## PASSAGE SHOWN
---
Colin McEvoy’s report on the proposal for in-house child care in Easton’s schools tells us that Sarah Bilotti is a highly valuable, highly capable public servant:
The Easton Area School District is looking into whether it could provide before- and after-school day care at the elementary schools, rather than lease the buildings to outside corporations as has been done in the past…Until recently, the question has focused on whether for-profit organizations should be allowed to provide daycare in district buildings, with proponents arguing against it due to liability concerns and the additional utilities and maintenance costs it could bring.
But board member Sarah Bilotti suggested last week the district check into providing day care themselves, claiming the revenue from participating households could not only cover the program’s costs, but generate additional revenue for the district.
“Debating what to charge outside agencies seems silly when we could be running these programs in-house,” Bilotti said. “There is obviously a profit to be made or for-profit companies would not be trying so hard to get their foot in the door.”…A before- and after-school program formed last year at Greenwich Elementary School, where Bilotti works as principal, has generated $50,000 beyond the costs of the six employees hired to run the program, said Superintendent Maria Eppolite.
---
## DATASET EXCERPTS

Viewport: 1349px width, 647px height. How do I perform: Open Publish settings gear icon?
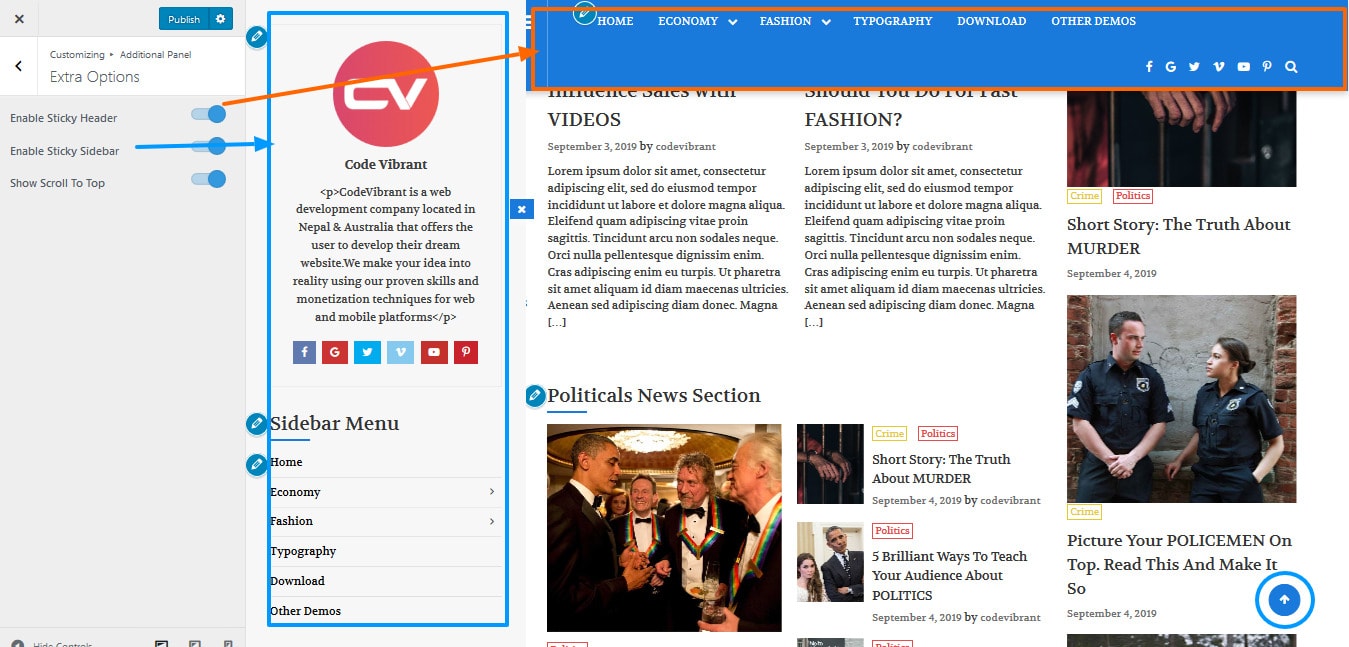(221, 19)
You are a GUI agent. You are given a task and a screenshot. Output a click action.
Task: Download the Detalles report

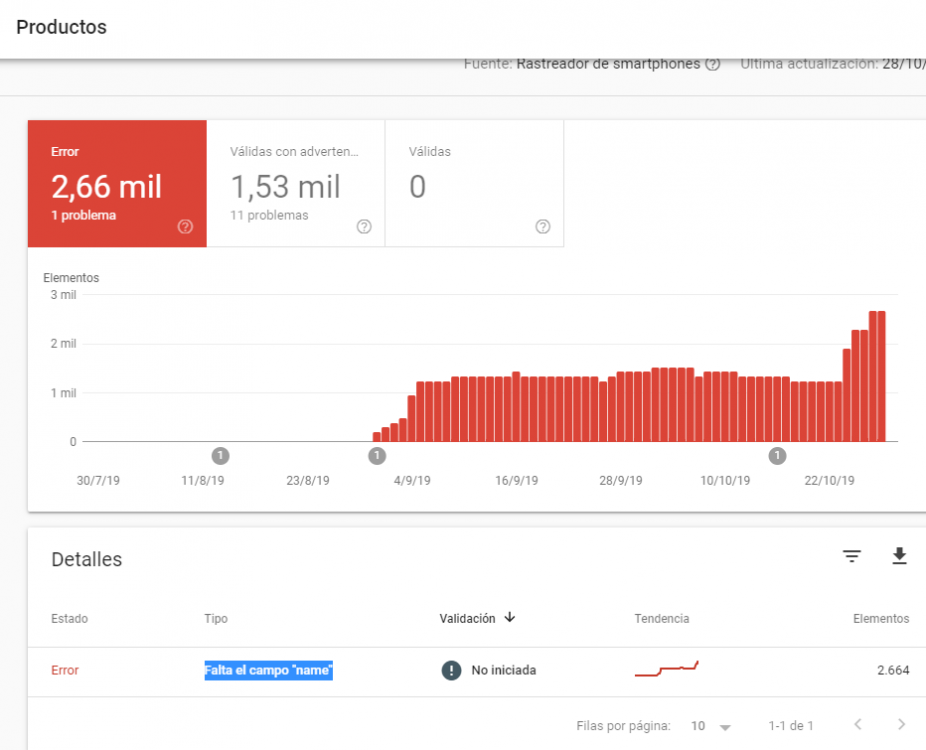point(899,556)
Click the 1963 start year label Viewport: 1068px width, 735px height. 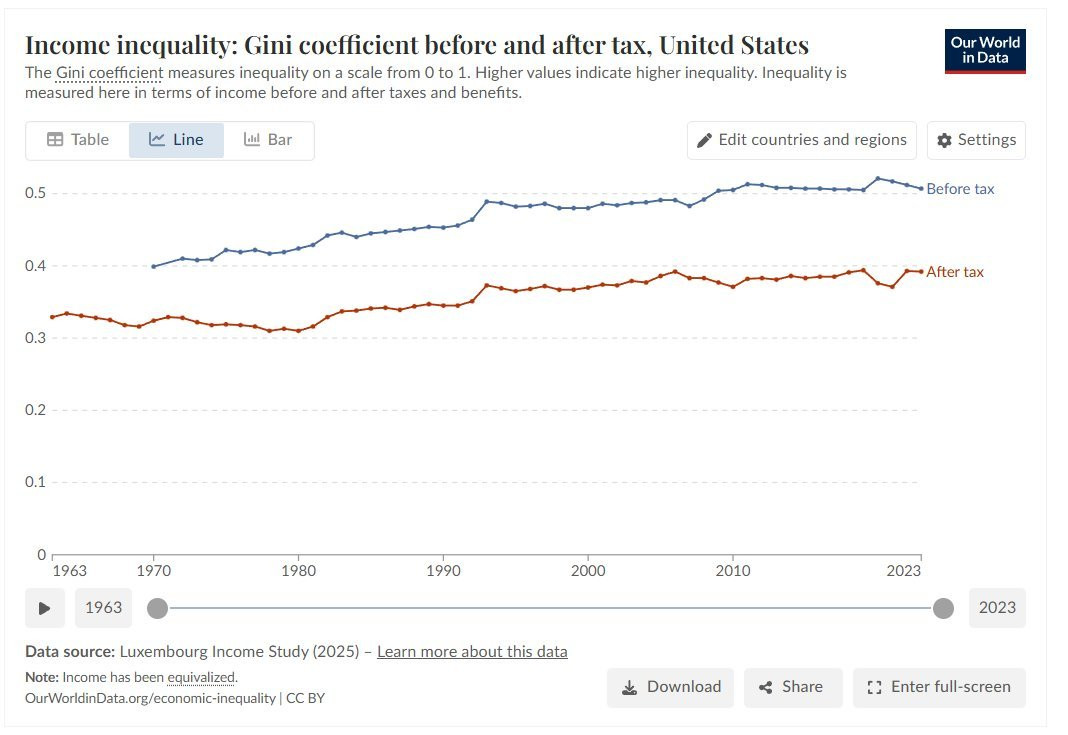(104, 608)
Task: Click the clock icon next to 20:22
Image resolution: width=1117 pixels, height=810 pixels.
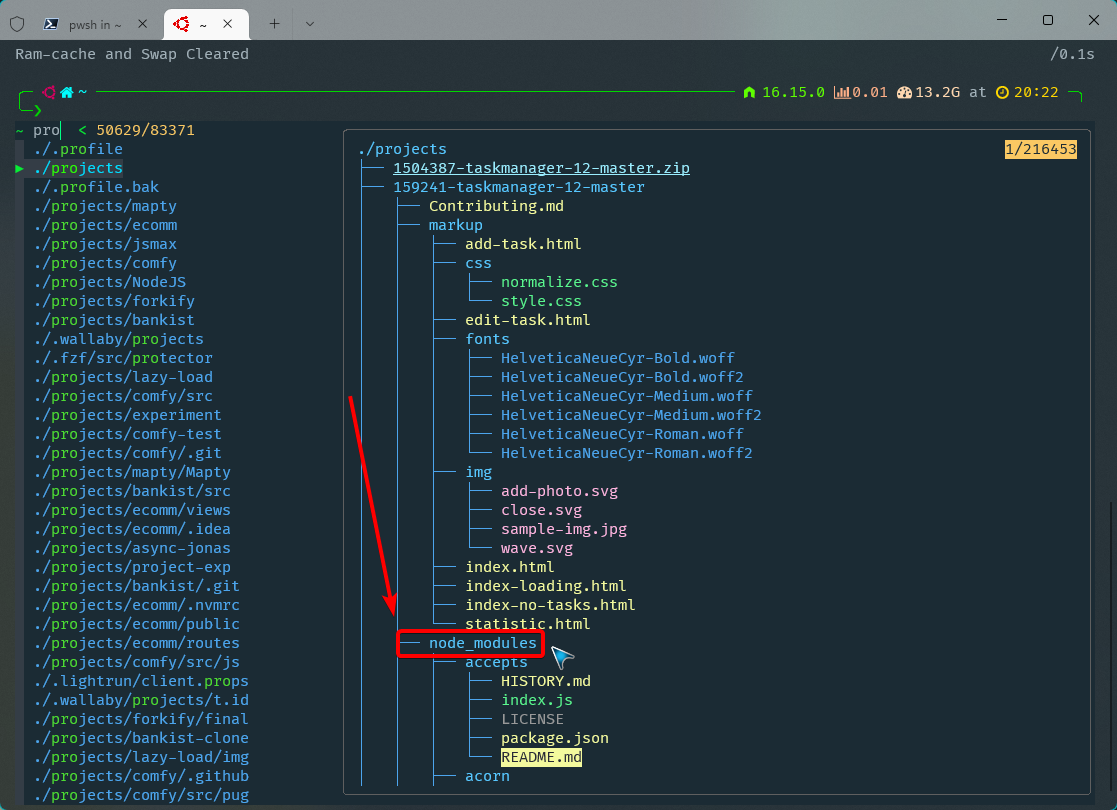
---
## SET TASKS
(a) Retype the passage on in-house child care in Easton's schools from "Colin McEvoy’s report" up to and including "it could bring.".
(b) Answer these questions using the passage on in-house child care in Easton's schools:
(i) What had the district done with the elementary school buildings in the past for day care?
(ii) At which school does Sarah Bilotti work as principal?
(iii) How many employees were hired to run the before- and after-school program at that school?
(c) Continue the passage on in-house child care in Easton's schools from the point where it stops.

## OUTPUTS FOR THE TASKS
(a)
Colin McEvoy’s report on the proposal for in-house child care in Easton’s schools tells us that Sarah Bilotti is a highly valuable, highly capable public servant:
The Easton Area School District is looking into whether it could provide before- and after-school day care at the elementary schools, rather than lease the buildings to outside corporations as has been done in the past…Until recently, the question has focused on whether for-profit organizations should be allowed to provide daycare in district buildings, with proponents arguing against it due to liability concerns and the additional utilities and maintenance costs it could bring.

(b)
(i) It leased the buildings to outside corporations.
(ii) Greenwich Elementary School.
(iii) Six.

(c)
Great idea – have the government, with no profit motive, directly compete with private industry.
Or put another way, let's have government bend over more small businesspeople.
Jon, let's say you open your bar. A year later the government decides to open a bar next door. You need to earn a profit to stay alive, the government does not. So that pint of microbrew you're selling for $3.50? The government is selling for $2.50. Bluntly, you're fucked.
Same thing.
Why do you hate small businesspeople so much?
Why would the government open a bar?
Ok Jon, since you're being flip about small businesses getting rammed by government (which is no surprise, you hate small businesses too), let's change the example.
You open a day care, spending hundreds of thousands of dollars to do so. You need to make a profit to survive (pay for reinvestment into FFE, pay your loans, pay a return to any investors, etc).
A year later, the school district opens a competing day care. Only they don't have to make a profit. And they don't have any cost for a facility because they'll use the school building. And they have no investors, so no problem there either.
So where your business needs to charge $75/week/child to survive, the school charges $50. If you drop to $50 to match them, you're losing money on each child.
What happens? You go out of business.
Now tell me what's right about government competing with private businesses again?
This sucks to high heaven.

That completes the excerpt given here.